One of our most cherished rights in America is the right to remain silent when charged with a crime.

 

You might wonder why this right is so critical. In short, the Brits used to compel defendants to explain their innocence. Americans are smarter than Brits because, as anyone who’s watched the news knows, pretty much any statement can be twisted into a damning headline. You’d need to be an expert spinster to sanitize and distill your “I didn’t do it” into an actual “I didn’t do it.” So instead, we just tell people they can plead “not guilty” and leave it at that.

The flip of the right to remain silent is a person’s absolute right to testify. This is where being a lawyer gets tricky. As a lawyer, I know that it can’t be held against you if you don’t testify. I also know that if you demand to testify against my advice, I can’t stop you. All I can do is tell you it’s a really stupid idea and offer to hold your beer while I watch you testify.

In the end, I’m a defense attorney who’s ride or die. If you demand to testify against my advice and succeed, I’ve failed in many ways. But I’ll have to respect the decision and do my absolute best to clean up your godawful mess because we’re in this together until the end.

As Gosling said, “If you’re a bird, I’m a bird.”

You might wonder why lawyers usually don't want their clients testifying. Here’s a few reasons:

1. If all you want to say is, “I didn’t do it,” then you already did that by pleading not guilty. Seriously, what are you adding by testifying?


2. As soon as you open your mouth, 99% of your appeal rights are down the toilet. The judge simply has to express that he doesn’t believe you and any appellate court will say, “The trial judge was best situated to observe the defendant’s demeanor and assess his veracity.” That line just means that appellate judges can’t go back in time to watch you testify and decide for themselves if you were lying. So who are they to reverse your conviction? A bunch of linear time bound nobodies who won’t do it, that’s who.


3. By testifying, you’re opening yourself up to cross-examination. It’s pretty awesome declaring from the mountaintops that you didn’t do it, but as soon as you’re done, the prosecutor is going to make you explain all of the evidence against you. Prosecutors are trained for this and they live for this. You might think you have an excellent explanation for all of their evidence, and maybe you do, but as the wise saying in politics goes, “If you’re explaining, you’re losing.”


4. Usually, any explanation you want to give can be conveyed by the defense attorney during argument. See how easy that is?

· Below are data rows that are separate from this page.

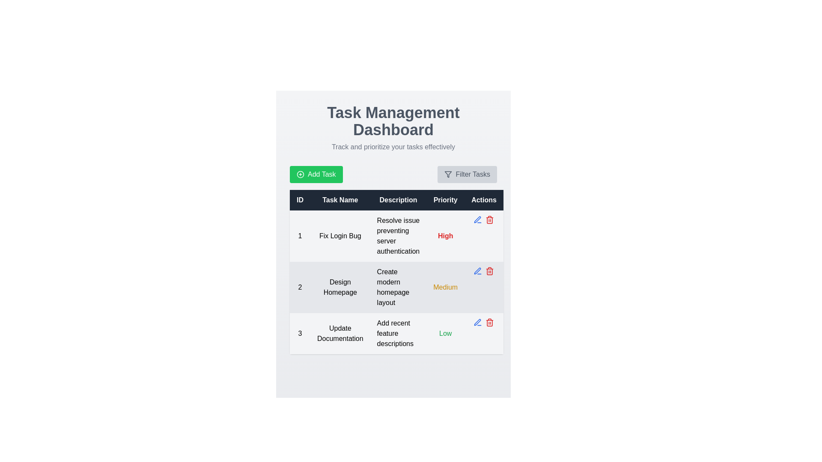 The width and height of the screenshot is (822, 462). Describe the element at coordinates (316, 174) in the screenshot. I see `the 'Add Task' button located in the top left section of the dashboard, positioned to the left of the 'Filter Tasks' button` at that location.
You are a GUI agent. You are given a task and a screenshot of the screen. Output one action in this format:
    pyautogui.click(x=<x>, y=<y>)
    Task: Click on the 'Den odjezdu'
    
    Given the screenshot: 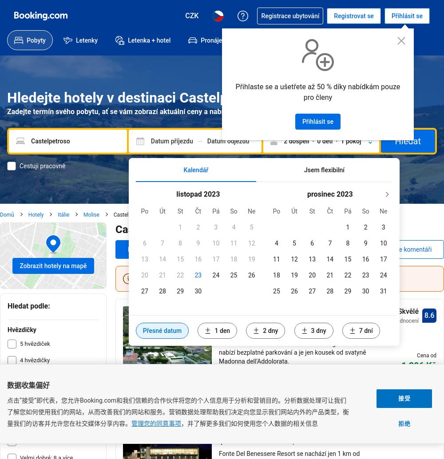 What is the action you would take?
    pyautogui.click(x=265, y=140)
    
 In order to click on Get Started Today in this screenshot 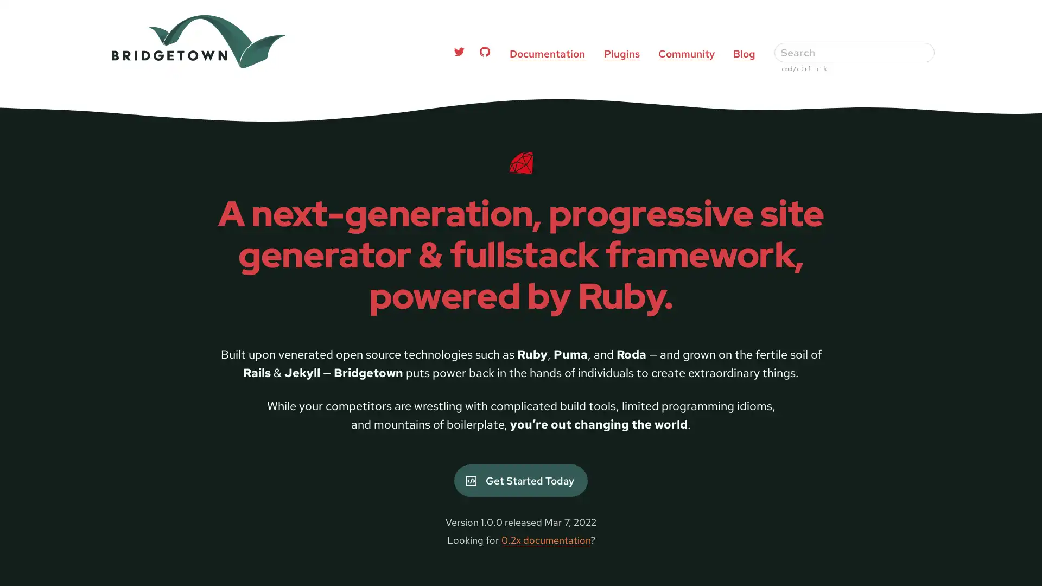, I will do `click(520, 480)`.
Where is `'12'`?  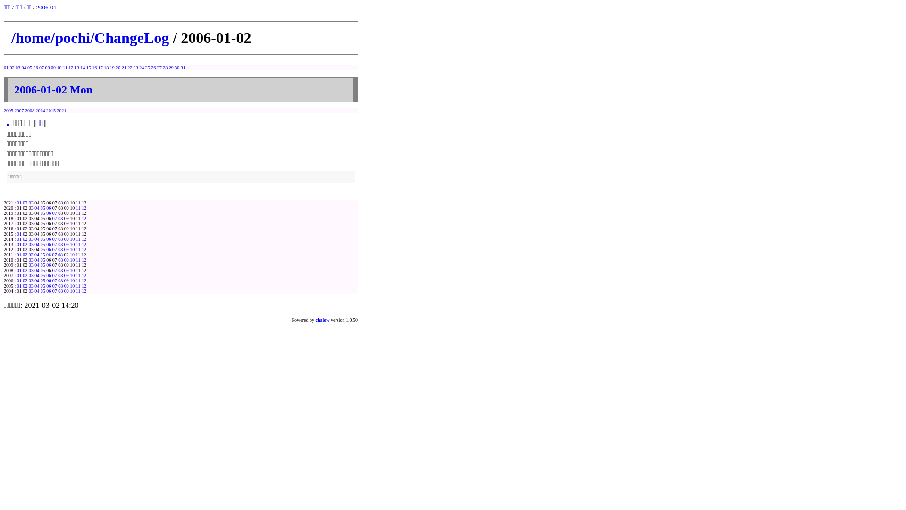
'12' is located at coordinates (81, 260).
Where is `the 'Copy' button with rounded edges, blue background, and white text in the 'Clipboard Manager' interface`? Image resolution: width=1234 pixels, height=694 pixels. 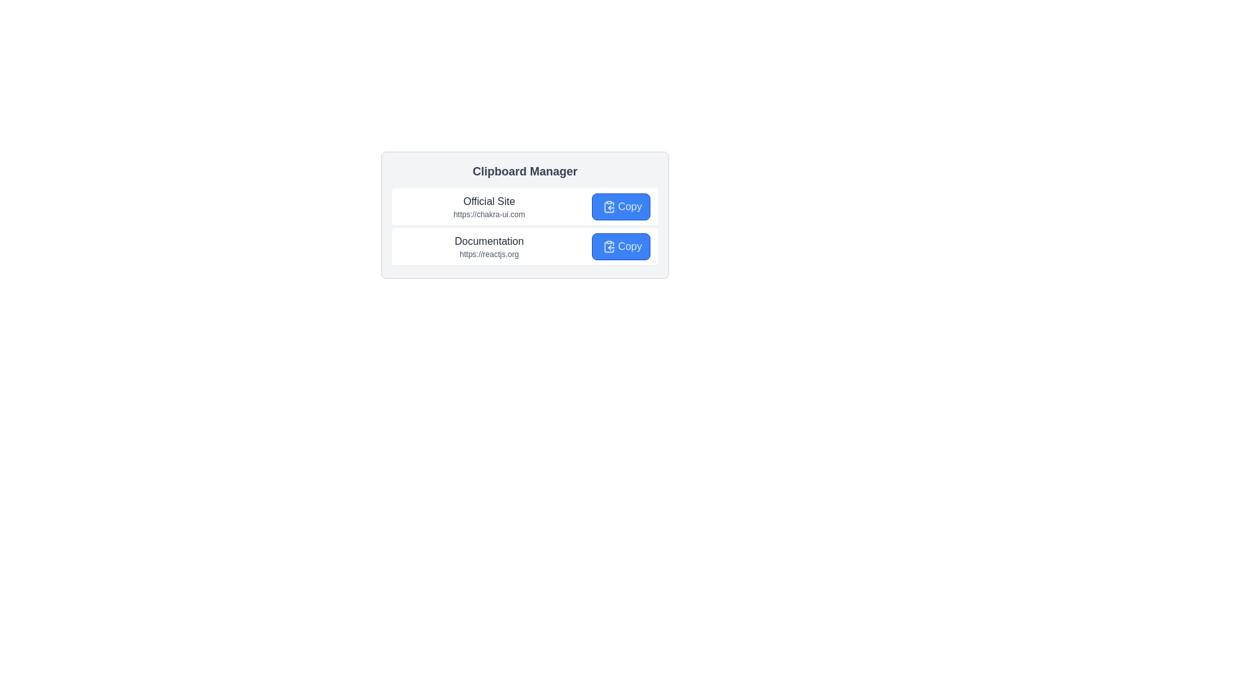 the 'Copy' button with rounded edges, blue background, and white text in the 'Clipboard Manager' interface is located at coordinates (621, 206).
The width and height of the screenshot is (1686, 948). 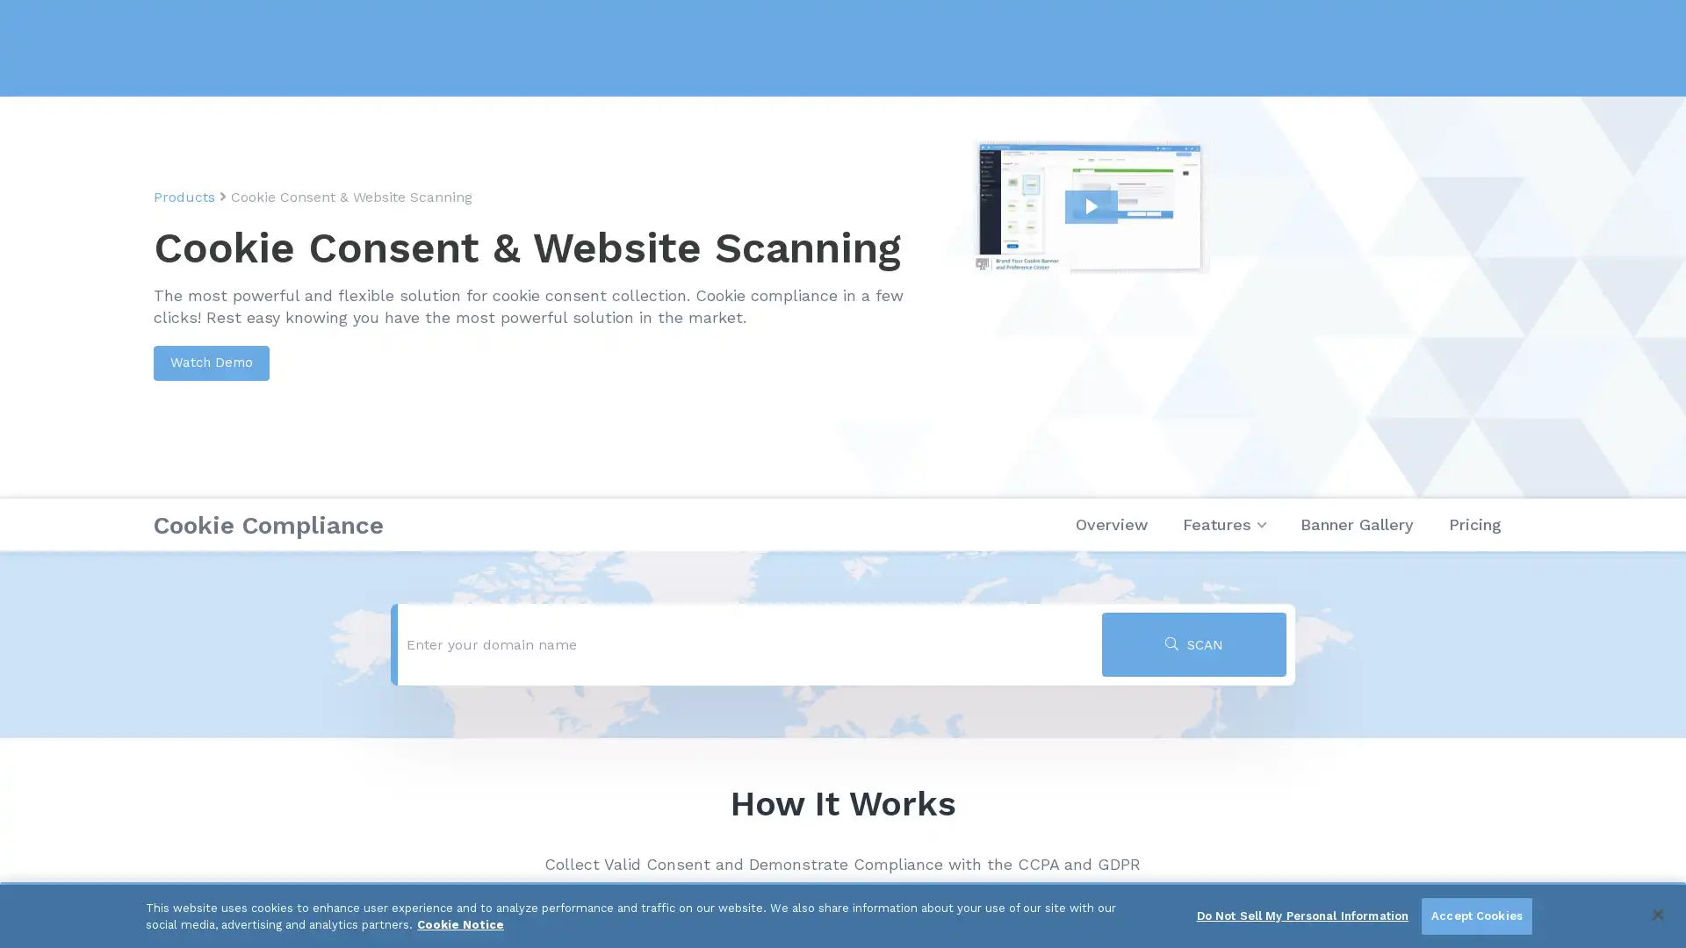 What do you see at coordinates (1302, 916) in the screenshot?
I see `Do Not Sell My Personal Information` at bounding box center [1302, 916].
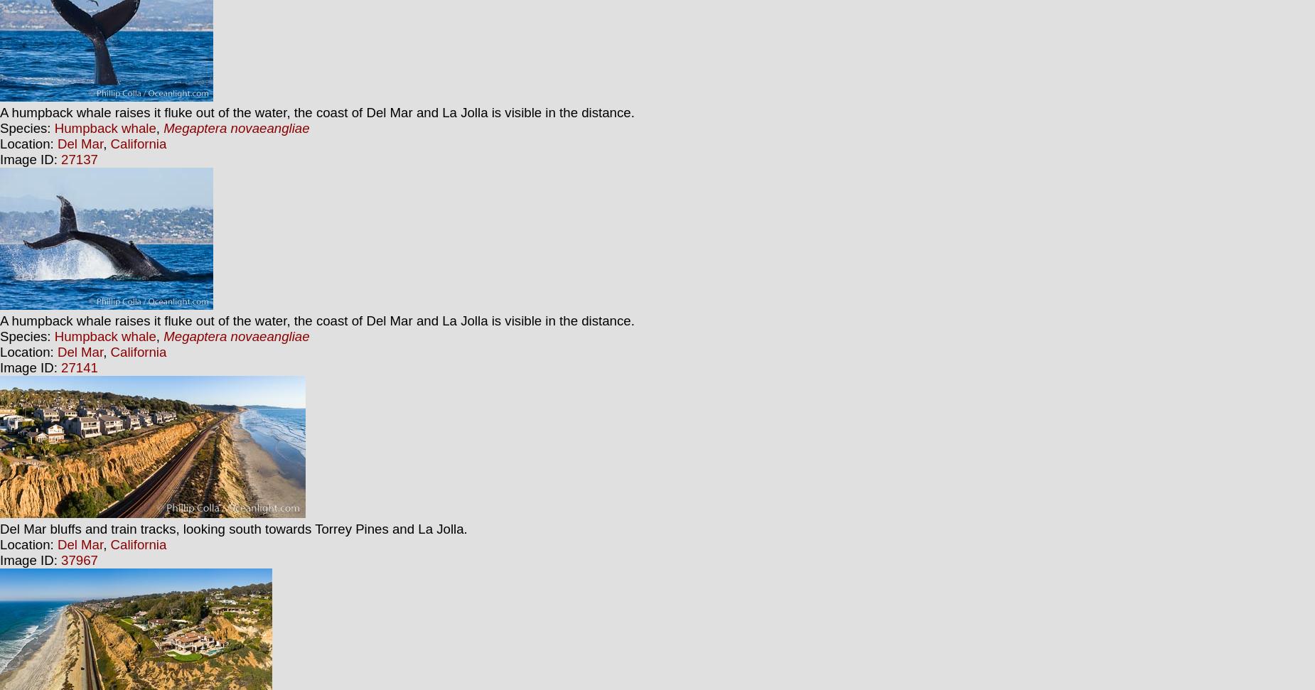 Image resolution: width=1315 pixels, height=690 pixels. Describe the element at coordinates (232, 528) in the screenshot. I see `'Del Mar bluffs and train tracks, looking south towards Torrey Pines and La Jolla.'` at that location.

There are many situations where having a client testify can be a wonderful and necessary thing. There’s plenty of “he said/she said” cases where the client needs to give a version that undercuts the other side’s version. Also in jury trials, jurors usually want to see you testify. They aren’t savvy to the whole “right to remain silent” thing. They typically say, “Gee, if that were me I’d definitely want to testify and say I didn’t do it…this guy must’ve done it.”

In the end, you should probably follow the advice of your lawyer. I’ll be honest, I’ve had a couple of clients demand to testify against my advice and do a wonderful job resulting in an acquittal. It happens, but not that often. If you have concerns about why you aren’t testifying, definitely make sure your lawyer thoroughly explains their reasoning. After that discussion, if you really, really think you’re a bird and decide to jump off a cliff by demanding to testify, make sure you have a ride or die lawyer jumping with you.